Little is known about the causative factors of AE of IPF. Several studies have suggested that surgical lung biopsy may cause AE.10, 27 In agreement with those observations, AE occurred immediately after surgical lung biopsy in one patient with pSS-IP. In the remaining five patients, however, the causative factors of this condition were not determined. Interestingly, the activity of the underlying CVD was stable in all patients at the onset of AE. This suggests that development of AE is not associated with deterioration of the underlying CVD, and can occur in patients in a stable condition. In addition, no data are available about the predictive factors for AE at the initial diagnosis. We found that age and RA diagnosis were significantly associated with AE using by univariate Cox's proportional hazards regression models. In addition, we demonstrated that age remained significant in multivariate Cox's proportional hazards regression models, suggesting that CVD-IP patients with higher ages are more likely to develop AE.

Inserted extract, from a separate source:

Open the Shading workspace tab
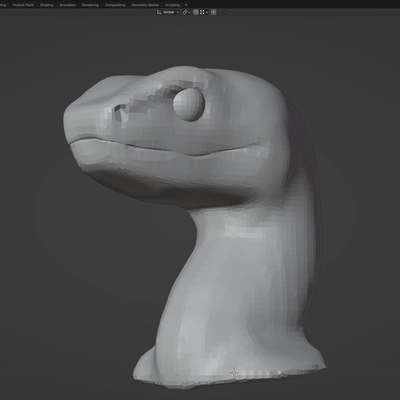The width and height of the screenshot is (400, 400). pyautogui.click(x=46, y=5)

Despite intensive anti-inflammatory and immunosuppressive therapies, the outcome associated with AE of CVD-IP was poor in our patients. All patients were treated with high-dose corticosteroids, and four of them also received immunosuppressive agents, such as cyclophosphamide and cyclosporine. However, five (83.3%) of our six patients died of respiratory failure. This poor outcome of our CVD-IP patients was similar to that in AE of IPF.3, 4, 5, 6 Consistent with our observations, all four patients with AE of CVD-IP reported by Park et al. died. These data suggest that AE of CVD-IP is characterized by poor prognosis, which is comparable to that of IPF.

There are several limitations to the present study. First, this was a retrospective study, so there were selection and recall biases. Second, the study population was restricted to biopsy-proven cases, and may not accurately reflect the general population of CVD-IP patients. Third, although this study included a relatively large proportion of patients with AE in CVD-IP, the sample size was still too small to determine the precise incidence and clinical characteristics of this condition. Future studies will be required in a large number of patients to confirm our observations.

In conclusion, the present study demonstrated that AE occurred in CVD-IP with poor prognosis, and this condition in CVD-IP closely resembled AE of IPF. In addition, AE is most common in RA, and significantly associated with higher ages. Although AE occurs less frequently in CVD-IP than in IPF, attention should be made on this distinct condition of CVD-IP.

Conflict of interest statement

None of the authors has declared any conflict of interest related to this work.